In ricordo dell'Abbé Pierre.

Etic(hett)a da "il c@ffè", 4 febbraio 2007

Da più parti mi è stato chiesto se ho conosciuto l’Abbé Pierre; forse perché anche lui è stato Cappuccino, forse perché anch’io mi interesso di problemi sociali. Personalmente non l’ho conosciuto, indirettamente sì. Negli anni ‘70, attirato dalla fama emergente dei campi estivi di Emmaus, con un gruppo di giovani ticinesi feci un’esperienza in quel di Verona, partecipando ad un campo di lavoro organizzato dai discepoli dell’Abbé Pierre. Compito dei ragazzi era quello di andare in città e nelle campagne vicine a raccogliere carta, portarla in un capannone, mentre le ragazze dovevano togliere eventuali nastri adesivi, imballarla per portarla a riciclare. Fu un’esperienza forte e bella. La sera ci si trovava a discutere, e li conoscemmo le gesta di quel eccezionale animatore francese raccontate con entusiasmo da chi lo conosceva. Poi, chi era credente, veniva invitato ad un momento di preghiera. A me rincrebbe che, dopo alcuni giorni di lavoro, fui mandato nella segreteria del campo per ricevere, ascoltare e, con un’assistente sociale, aiutare i vari disperati, soprattutto ex carcerati che bussavano alla porta di quel campo lavorativo. Non so ancora oggi se mi affidarono quel compito perché non rendevo molto nel lavoro materiale (probabilmente), o perché avevano ritenuto che un frate avesse la pazienza necessaria per ascoltare tanti poveri disperati che venivano a chiedere pane e conforto.

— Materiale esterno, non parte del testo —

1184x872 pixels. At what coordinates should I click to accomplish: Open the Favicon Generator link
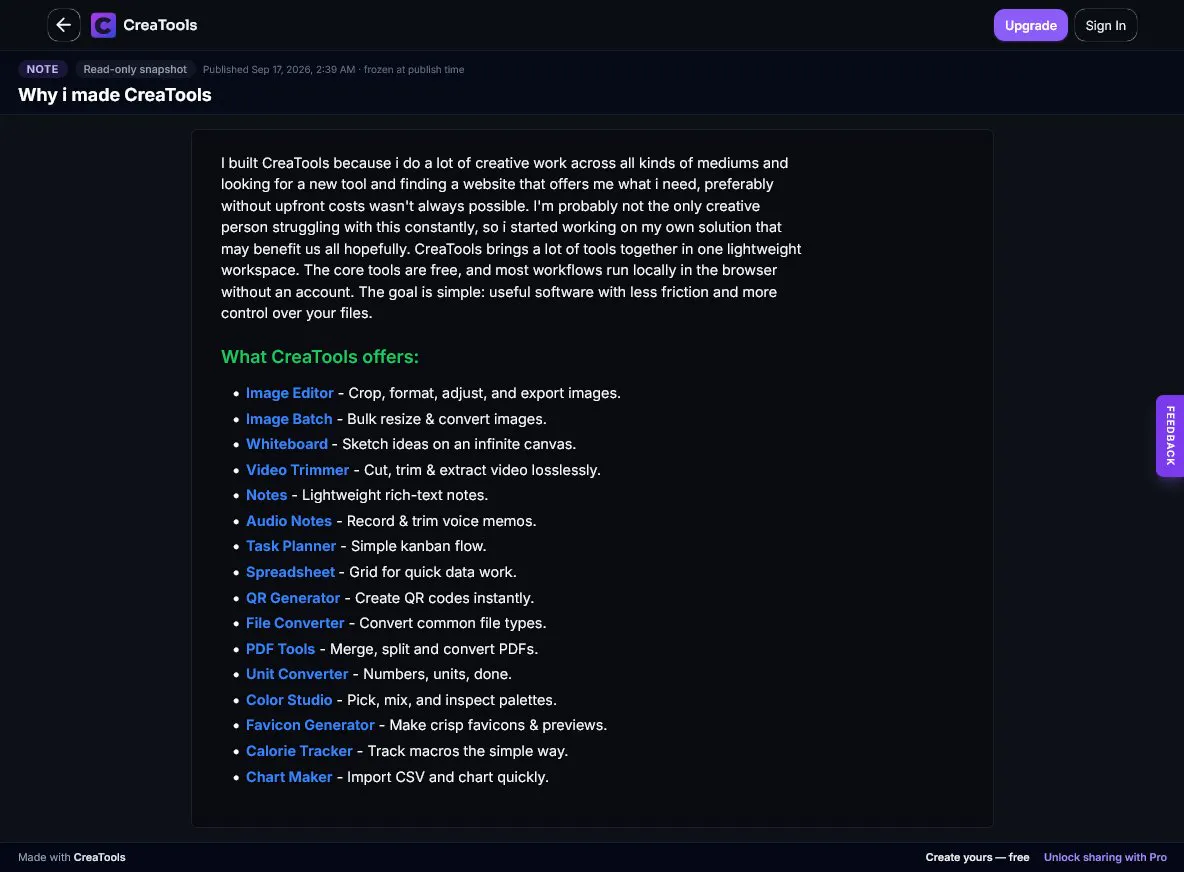pyautogui.click(x=310, y=725)
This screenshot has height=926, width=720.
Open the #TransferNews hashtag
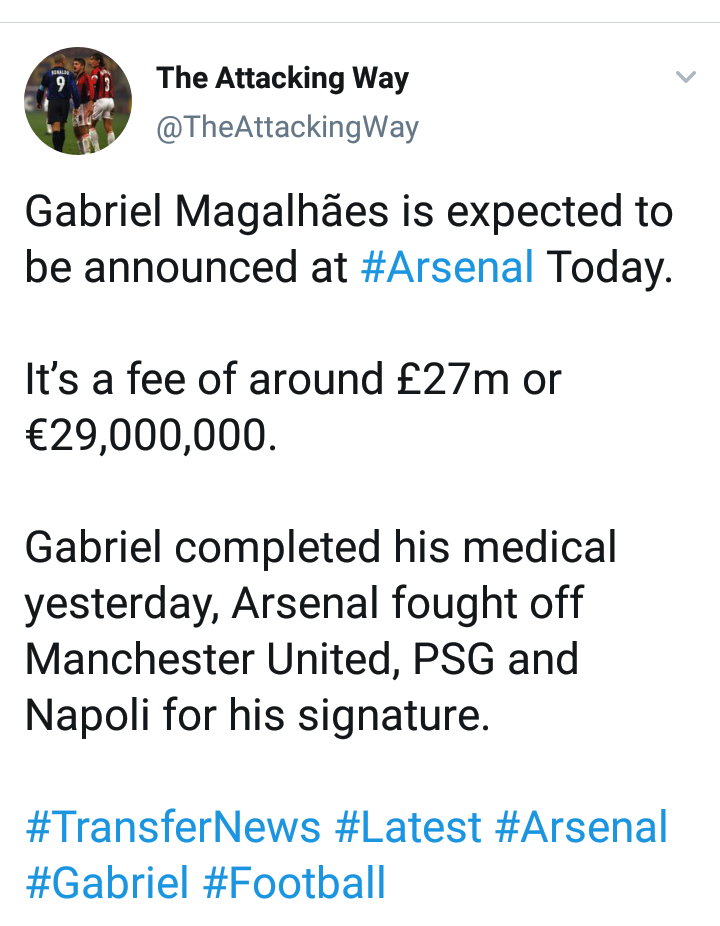tap(173, 828)
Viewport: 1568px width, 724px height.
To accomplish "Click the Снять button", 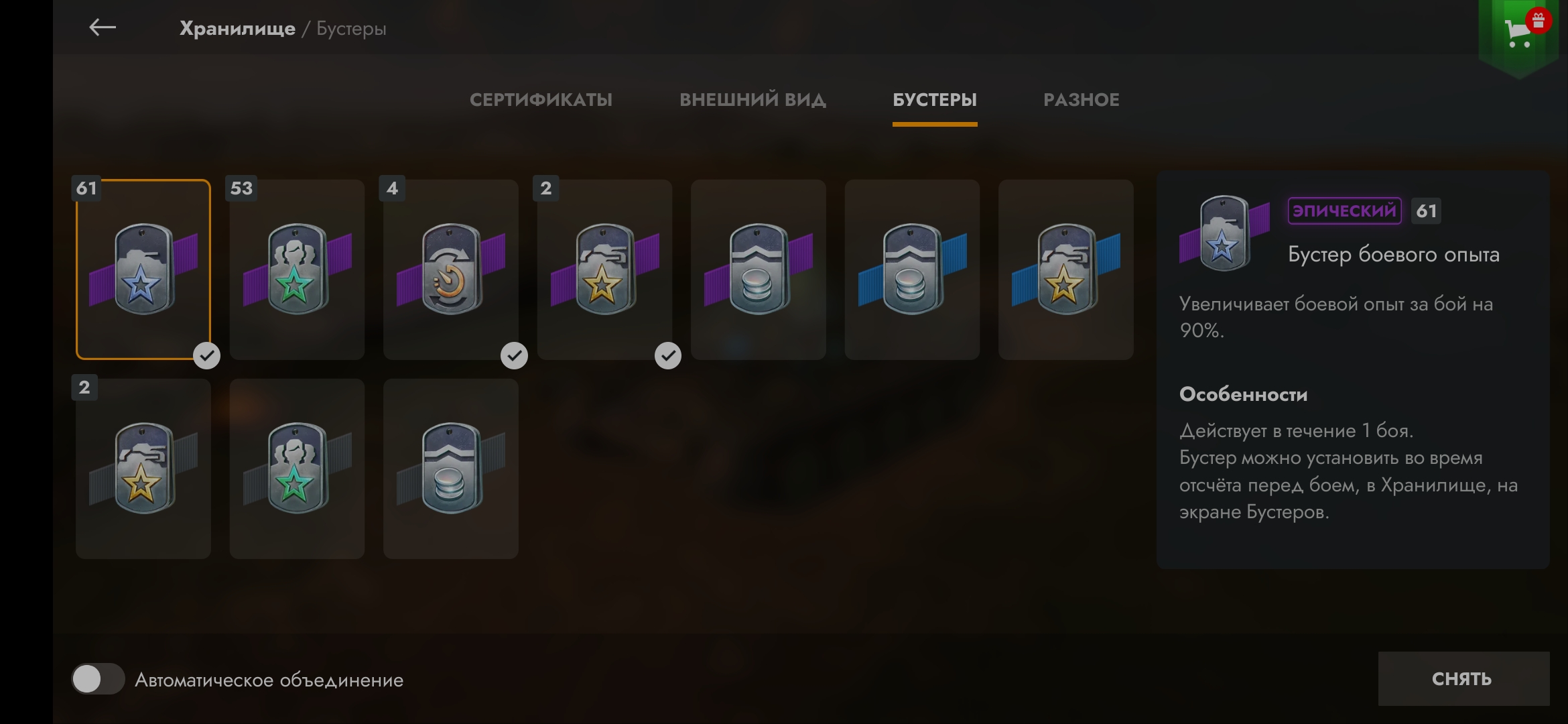I will (1463, 678).
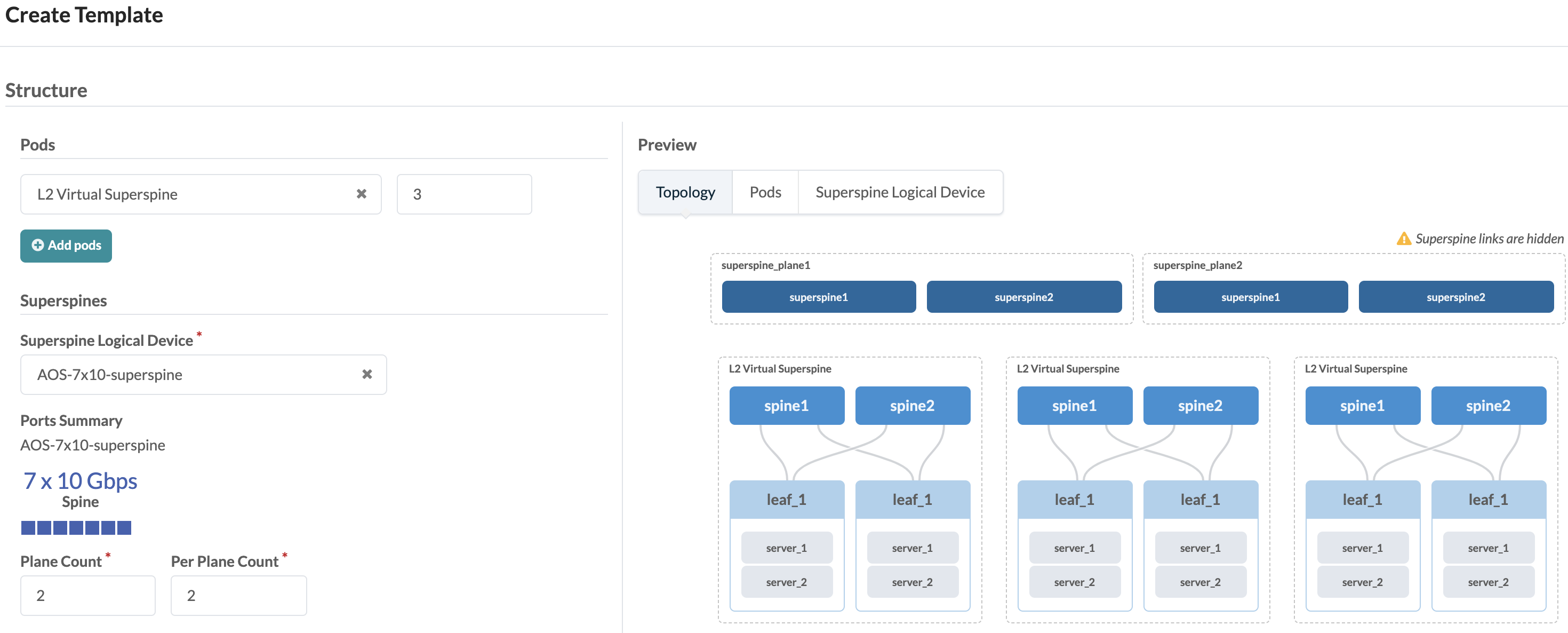Clear the L2 Virtual Superspine pod selection
The image size is (1568, 633).
coord(361,194)
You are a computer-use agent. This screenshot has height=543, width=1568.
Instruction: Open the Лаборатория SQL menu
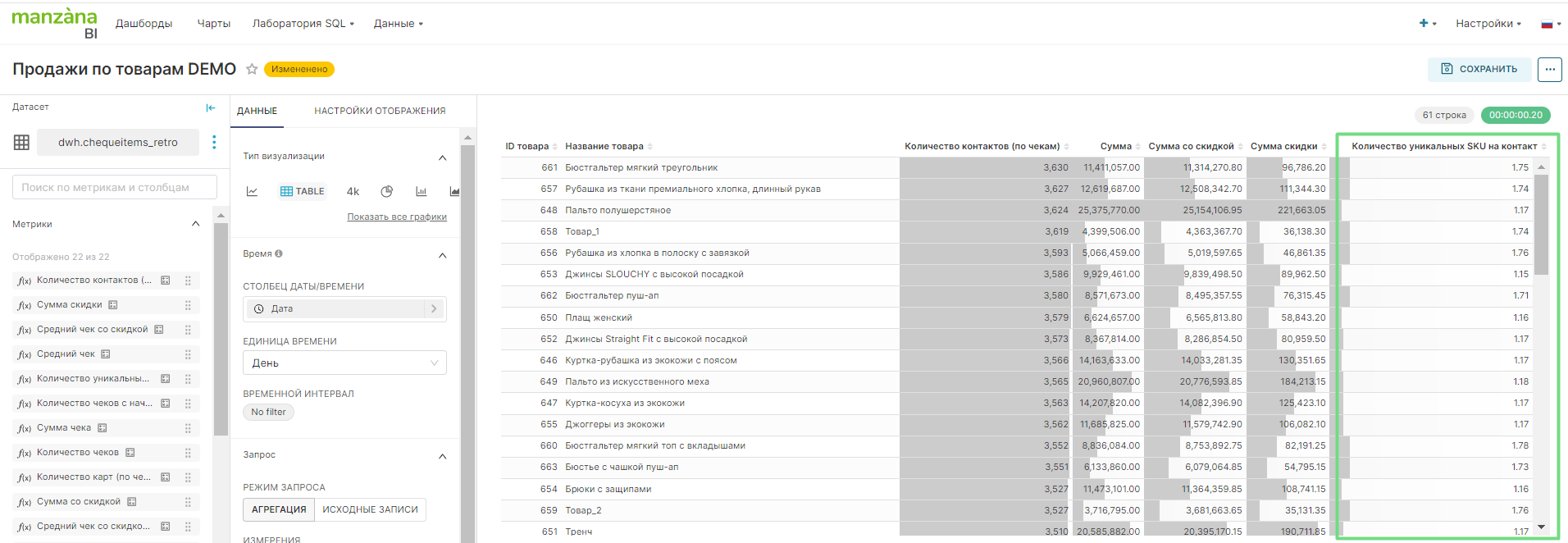(x=303, y=24)
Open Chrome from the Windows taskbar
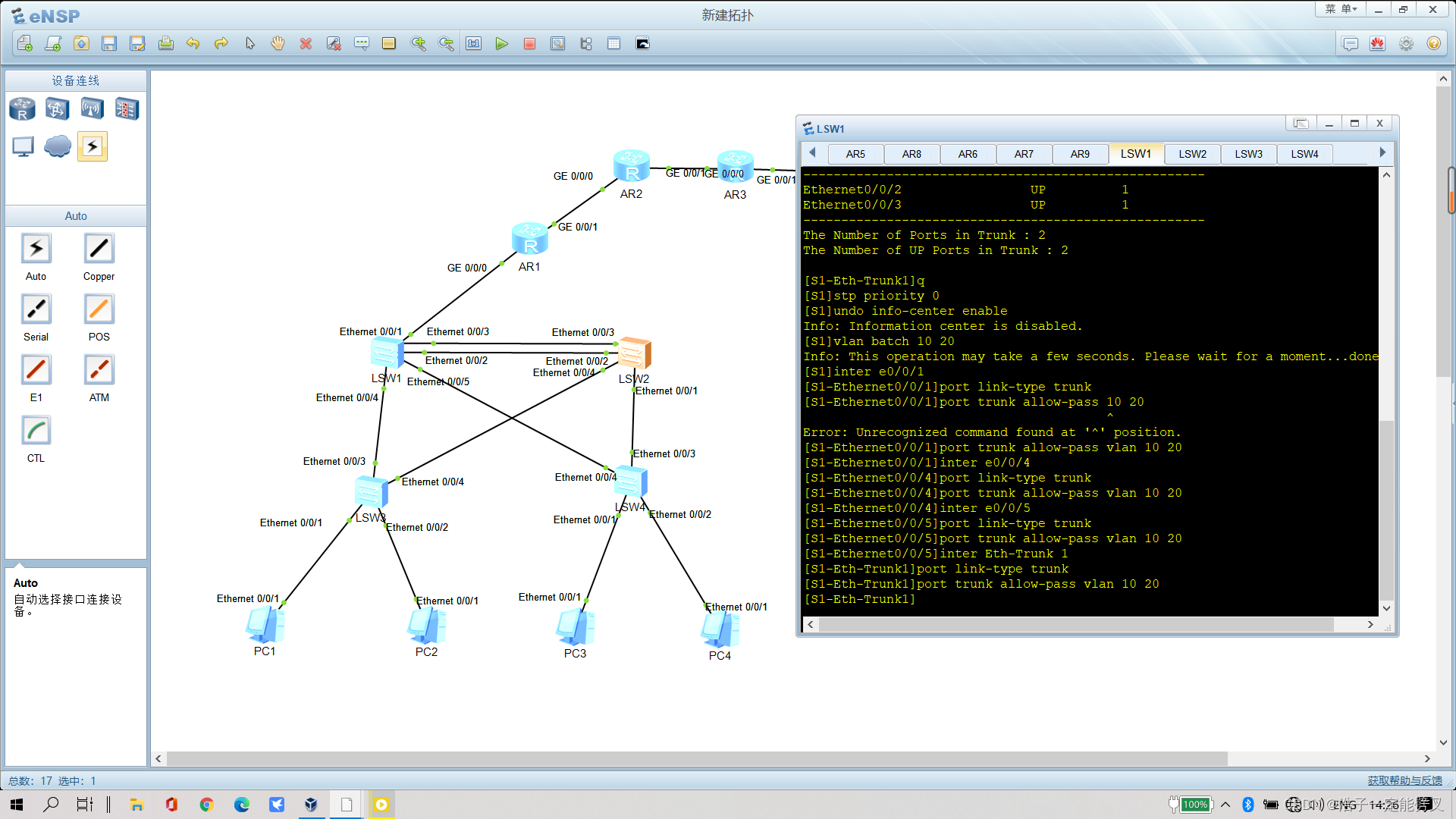Image resolution: width=1456 pixels, height=819 pixels. click(x=206, y=805)
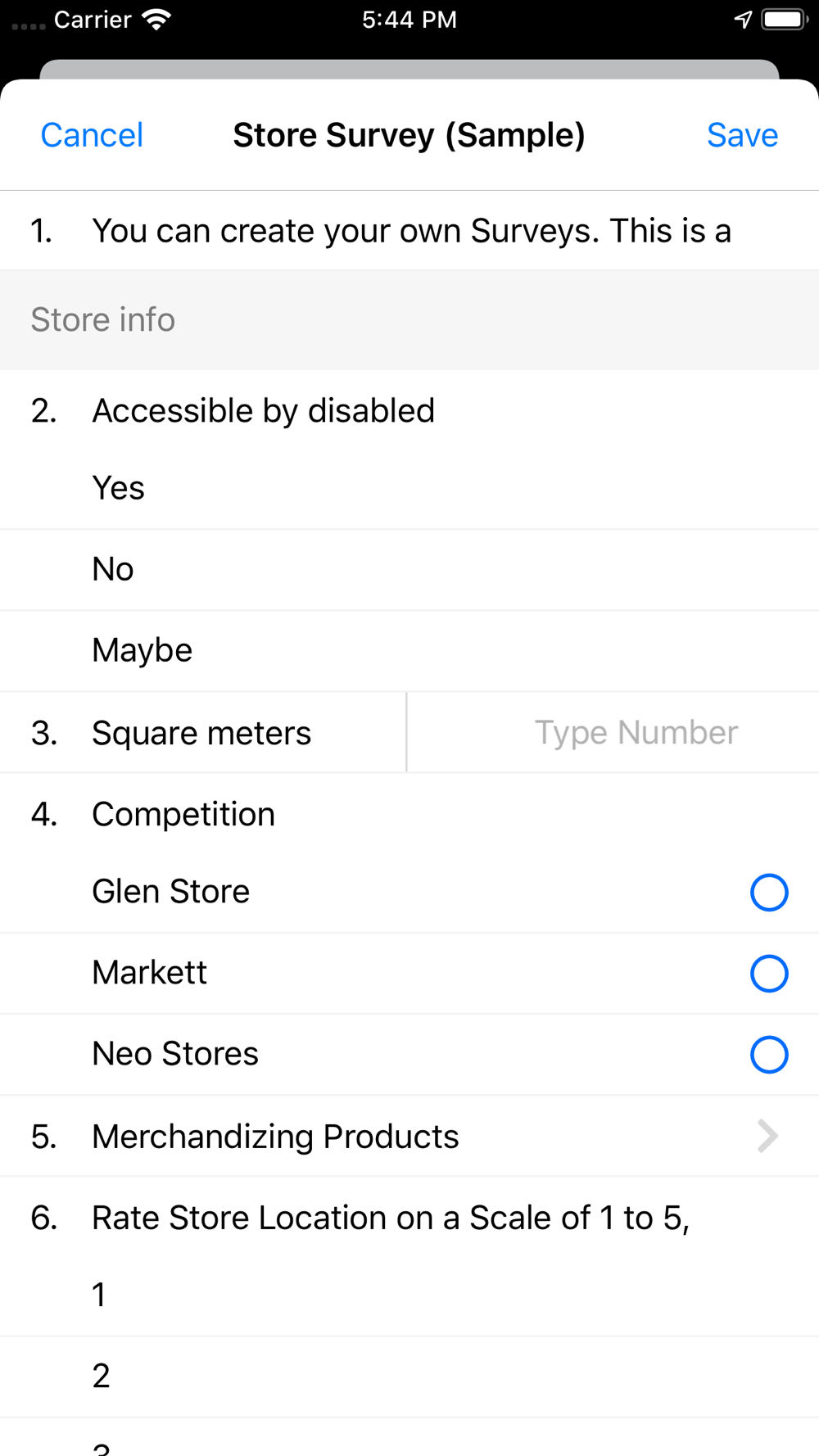This screenshot has width=819, height=1456.
Task: Tap the battery icon in status bar
Action: pyautogui.click(x=785, y=19)
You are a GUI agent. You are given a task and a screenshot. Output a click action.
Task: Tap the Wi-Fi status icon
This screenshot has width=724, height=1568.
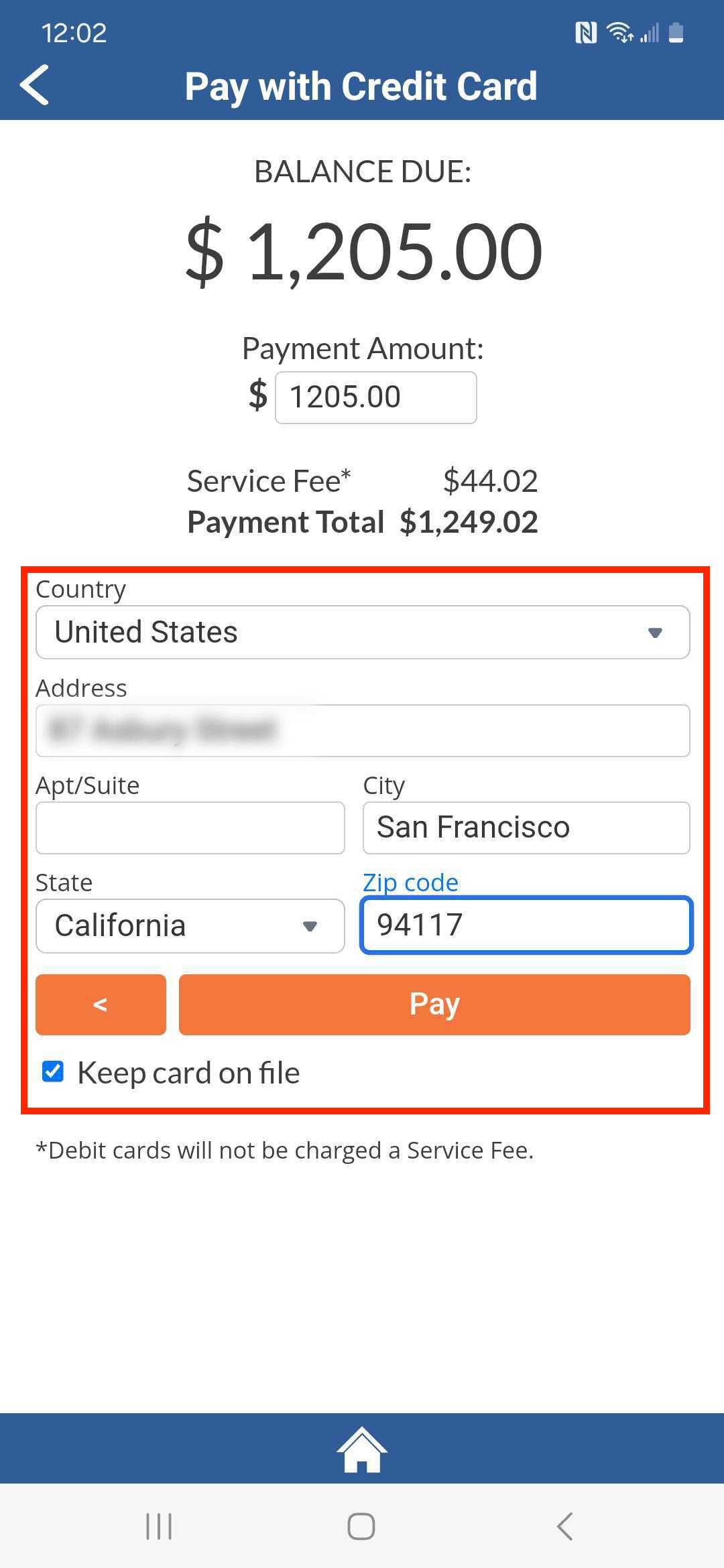(620, 32)
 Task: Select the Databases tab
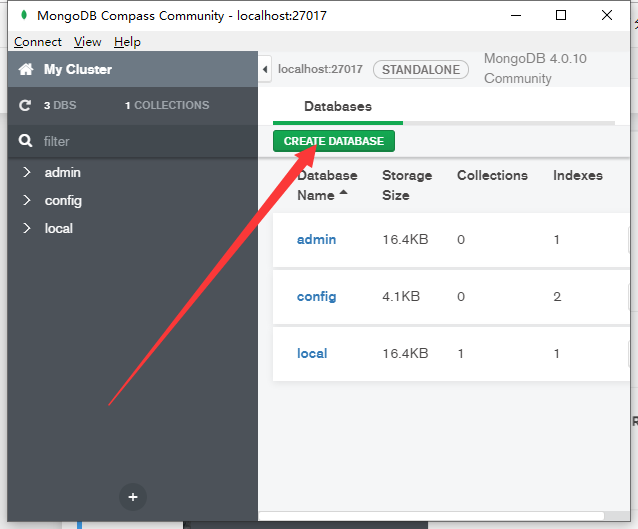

Questo mio ricordo di una conoscenza indiretta dell’Abbé Pierre vuol essere un ringraziamento a questo grande uomo per avere indicato ai giovani la strada del volontariato tramite quei campi di lavoro. Io stesso, col gruppo portato a Verona, andai un anno nel trentino a liberare campi e strade dai detriti accumulati da un furioso uragano, ed andammo (o meglio andò il gruppo perché io mi ammalai e finii all’ospedale) in Sicilia dopo il terremoto. Esperienze forti, che consiglio a tutti i giovani dai 15 anni in su. Più di tanti discorsi, il contatto con popolazioni colpite da disgrazie o un’esperienza nel Terzo Mondo, forgia il carattere, apre orizzonti, educa alla socialità, fa vivere il vangelo.